JONATHAN TURLEY

LA Dodgers Hit With $14 Million Judgment Over Beating of Giants Fan in 2011

A jury found the Los Angeles Dodgers partially responsible for a Giants fan’s savage beating in a stadium parking lot in 2011 and that partial liability will cost the team must nearly $14 million. The team was found 25 percent responsible for the extensive injuries to Bryan Stow, 45, which comes to precisely $13.9 million for their share when all of Stow’s medical bills and lost earnings are factored in.

Stow, a 45-year-old paramedic who went to the 2011 opening day game in Los Angeles, was beaten nearly to death in a parking lot after the game. He now requires 24-hour care from his family.

The case is a cautionary tale for all professional teams. We have discussed (and heralded) the actions of a few stadiums to crackdown on thugs and drunks but such actions still remain the exception to the rule. As many of us have lamented over the years, I rarely take my kids to stadiums, particularly football stadiums, because of all of the swearing and drunks in the stands. You have to sit there as people scream profanities and act like thugs in front of children. It is simply no fun for families. Even without kids, I find it hard to watch a game with people acting out adolescent, beer-soaked impulses. However, even with the loss of families, few stadiums do anything about it and are finding new ways to get more alcohol in the hands of fans.

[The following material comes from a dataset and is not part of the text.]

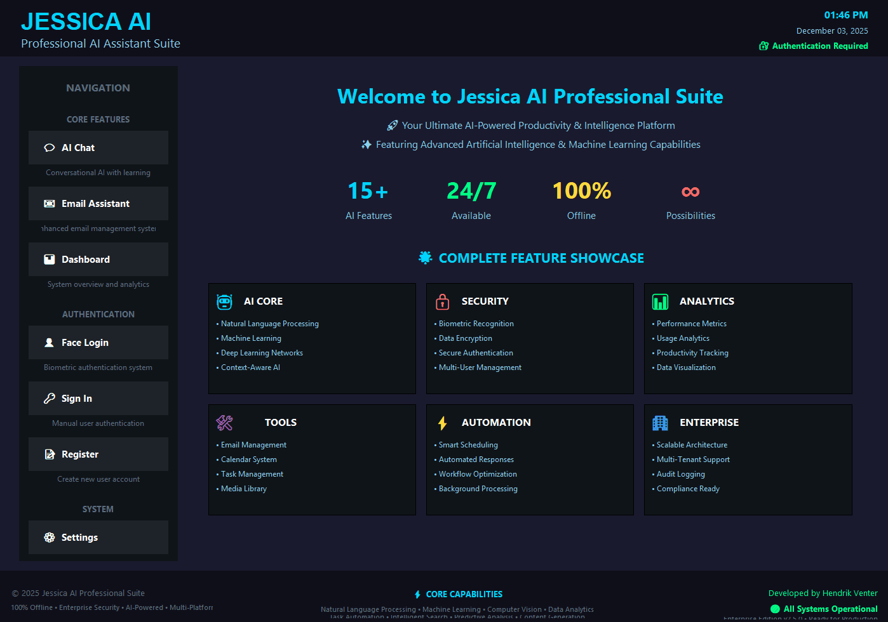Click the Email Assistant envelope icon
Viewport: 888px width, 622px height.
coord(49,203)
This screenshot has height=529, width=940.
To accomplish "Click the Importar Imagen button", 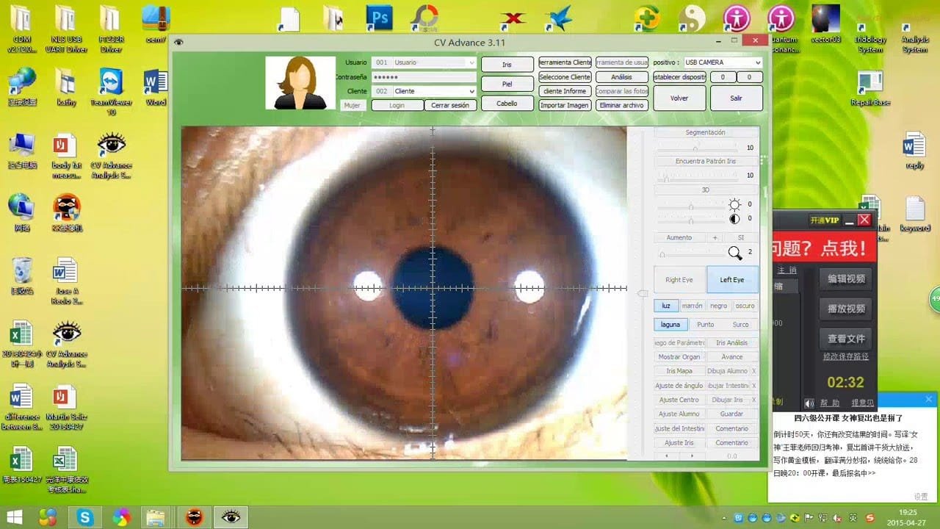I will [564, 105].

In this case, the jury found that the team was partially responsible for the attack when it failed to eject the two attackers earlier from the game for bad behavior and then failed to properly monitor the parking area which had little security and little light. We previously discussed the cases of Louie Sanchez and Marvin Norwood — two prototypical sports thugs. Both Dodgers fans pleaded guilty to the attack and received eight and four years respectively for their crimes.

Normally, criminal or violent acts cut off proximate causation in tort cases as superseding intervening acts. However, there are exceptions when such violence is clearly foreseeable. Thus, in the case of Kline v. 1500 Massachusetts Avenue. In Kline a landlord was found liable for not taking precautions to protect tenants from crime in an apartment building in Washington. That case involved a tenant who remained on the property during years of decline of the neighborhood in Washington, D.C., but continued as an at-will tenant. She was aware of the crime in the area and the building. However, the court still held that the landlord was liable even though he met housing regulations. He still violated the implied warranty of habitability.

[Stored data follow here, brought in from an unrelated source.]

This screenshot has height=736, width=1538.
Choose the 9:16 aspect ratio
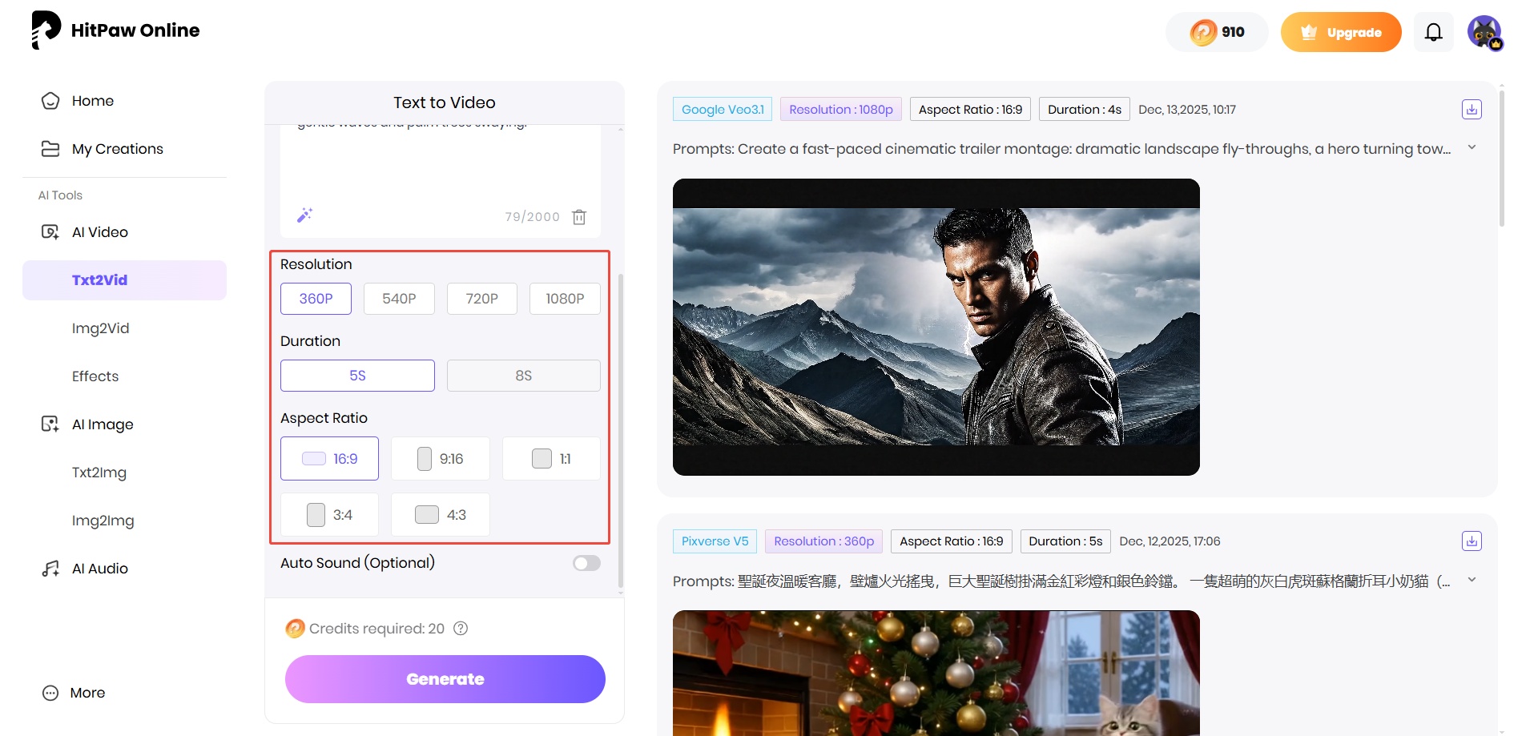tap(440, 459)
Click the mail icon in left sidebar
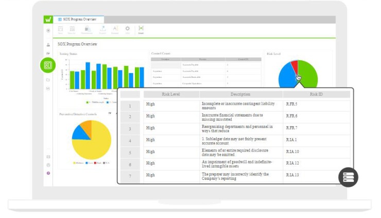This screenshot has width=381, height=218. 48,157
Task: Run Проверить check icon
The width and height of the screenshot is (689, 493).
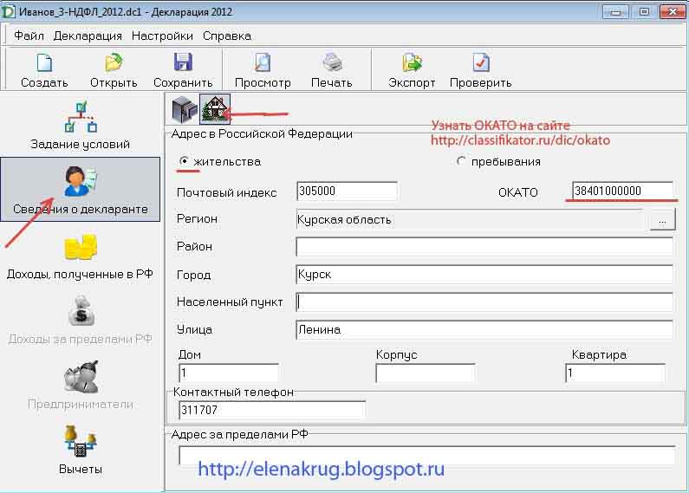Action: 480,64
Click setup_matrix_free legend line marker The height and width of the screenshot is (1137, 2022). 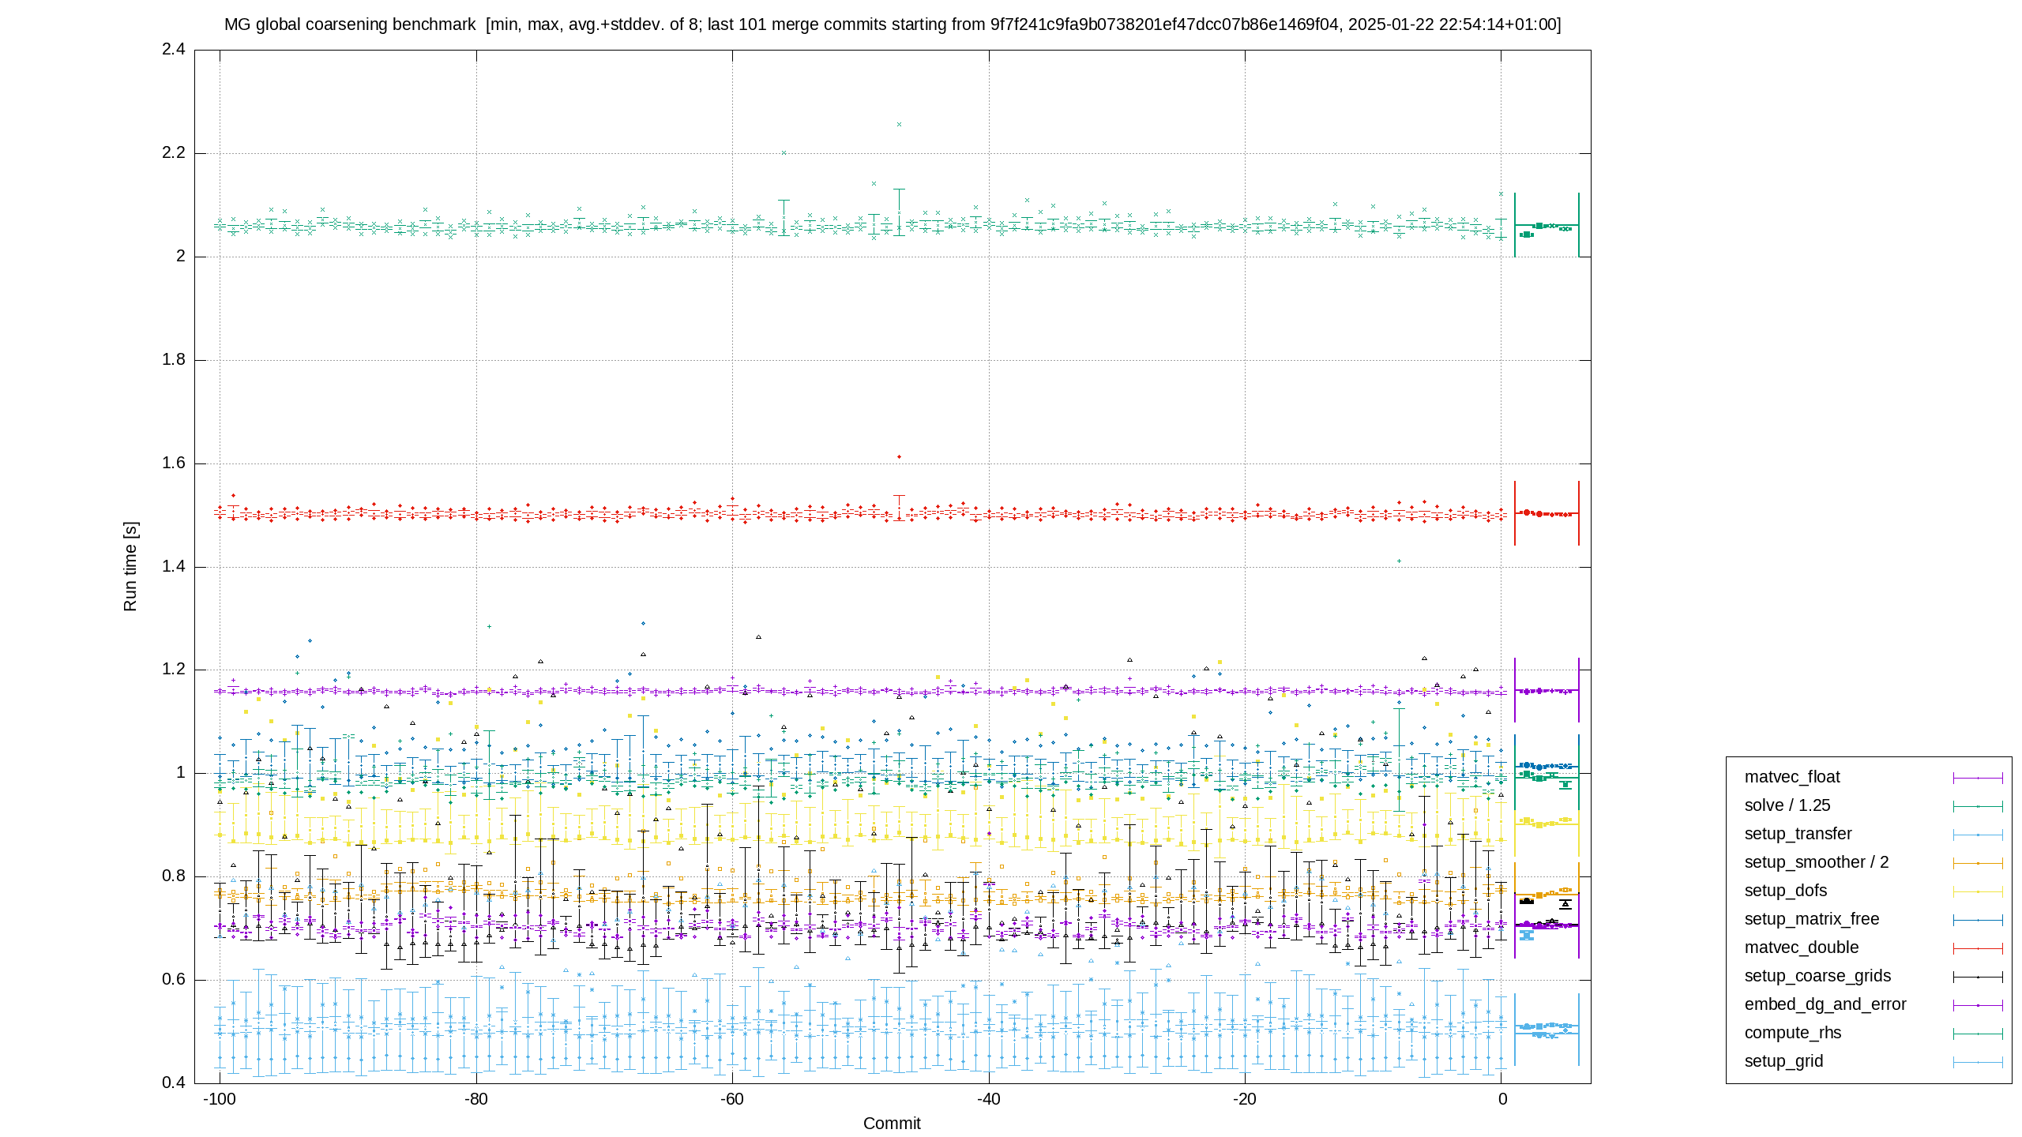point(1978,920)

Perhaps with this judgment, team owners will begin to spend more on security and more actively expel unruly fans. It is not only the reasonable and decent thing to do but they just may find that more families (and fans of other teams) are willing to come to their stadiums. I recall that when my sister-in-law and one of her nieces went to the White Sox stadium to watch the game with the Cubs (the “subway series”) last year, fans proceeded to throw beer on them and scream profanities — simply because a woman and little girl were wearing Cubs hats. They were then ridiculed by other White Sox fans as they walked to their car. Such experiences guarantee that they will not return to the stadium but owners continue to leave fans at the mercy of such thugs. This ruling may add a financial reason to act where simple decency failed to motivate owners and teams.